*Work to be completed*. Return the entries verbatim and drop every picture.

Stored data entries:
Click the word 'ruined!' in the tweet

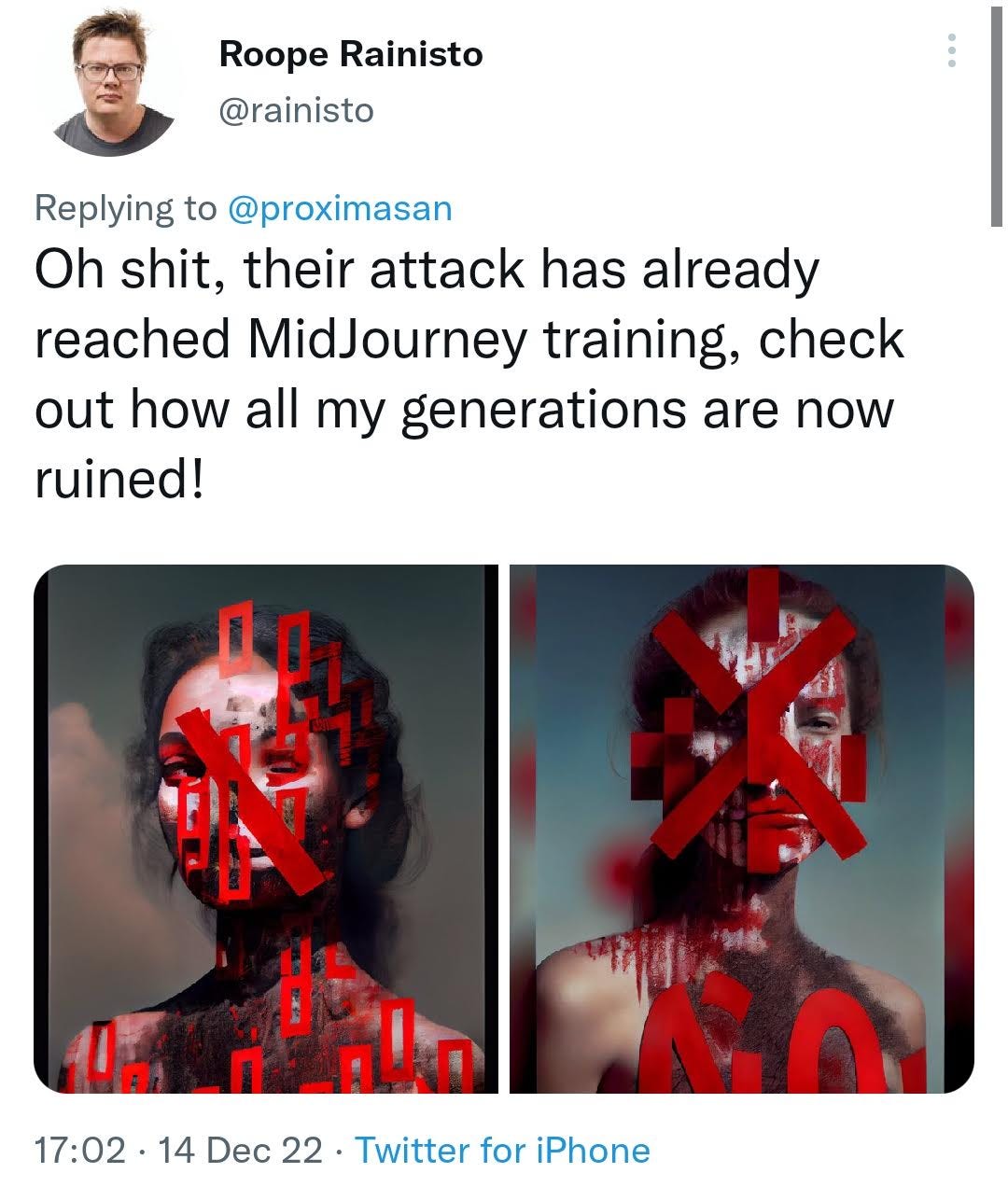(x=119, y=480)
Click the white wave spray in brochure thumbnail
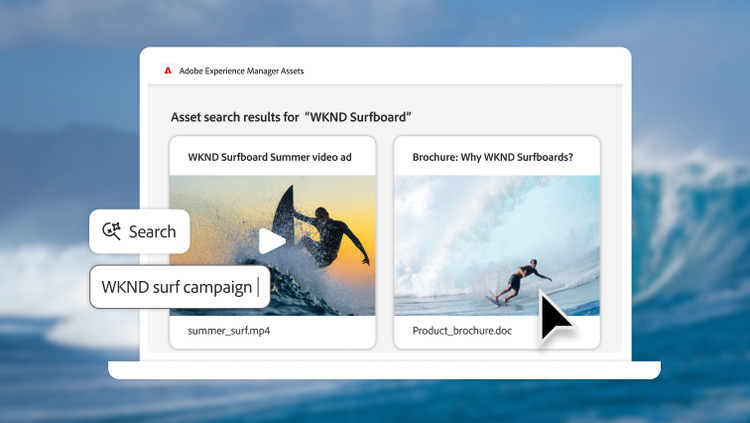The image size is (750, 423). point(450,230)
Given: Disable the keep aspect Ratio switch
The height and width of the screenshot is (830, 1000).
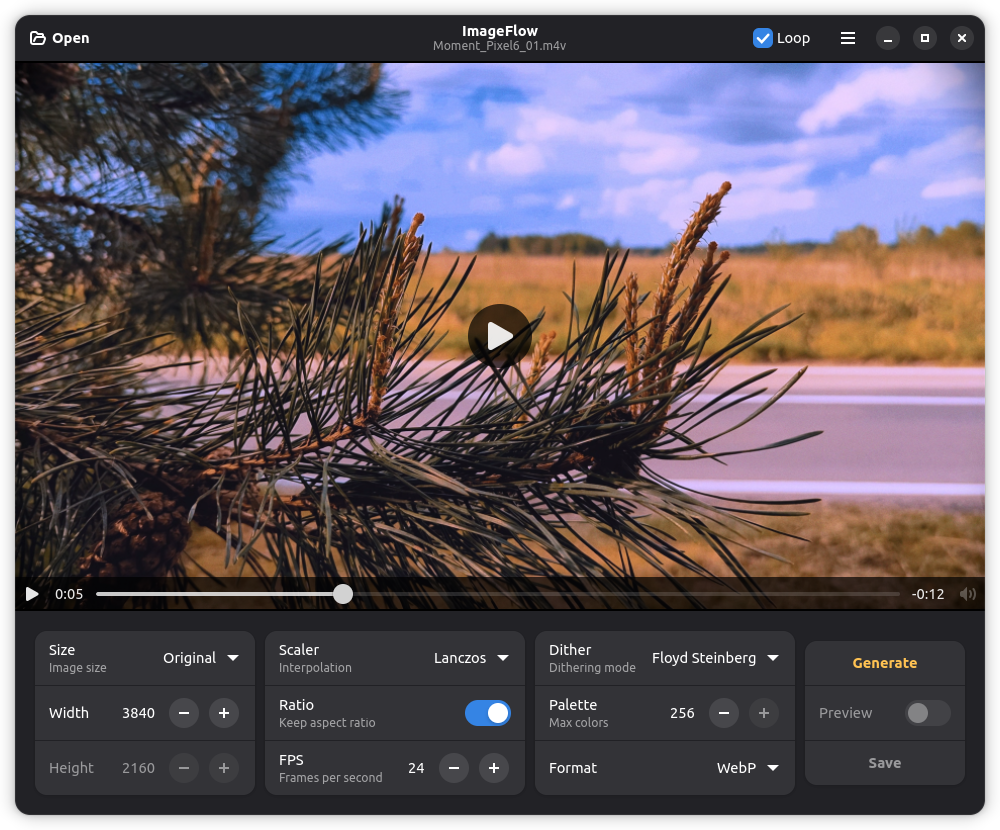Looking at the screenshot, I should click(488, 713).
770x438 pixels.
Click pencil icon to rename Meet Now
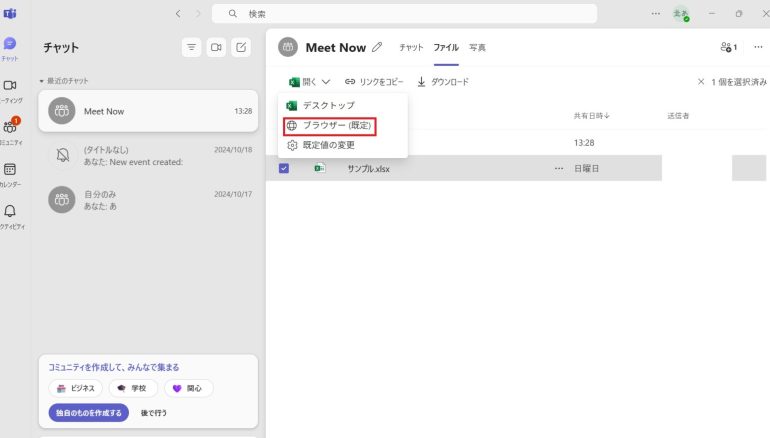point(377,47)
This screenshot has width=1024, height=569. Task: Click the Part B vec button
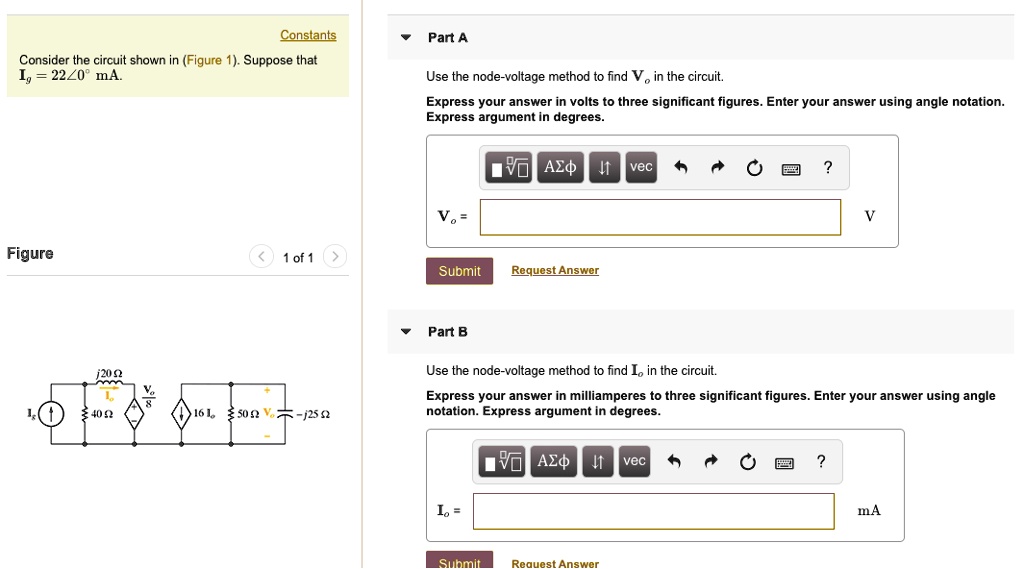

*Written response*.
Click the word 'ruined!' in the tweet

(x=119, y=480)
Click the white wave spray in brochure thumbnail
The image size is (750, 423). point(450,230)
Given: Disable the keep aspect Ratio switch
The height and width of the screenshot is (830, 1000).
Looking at the screenshot, I should click(488, 713).
770x438 pixels.
Click pencil icon to rename Meet Now
point(377,47)
This screenshot has width=1024, height=569. Task: Click the Part B vec button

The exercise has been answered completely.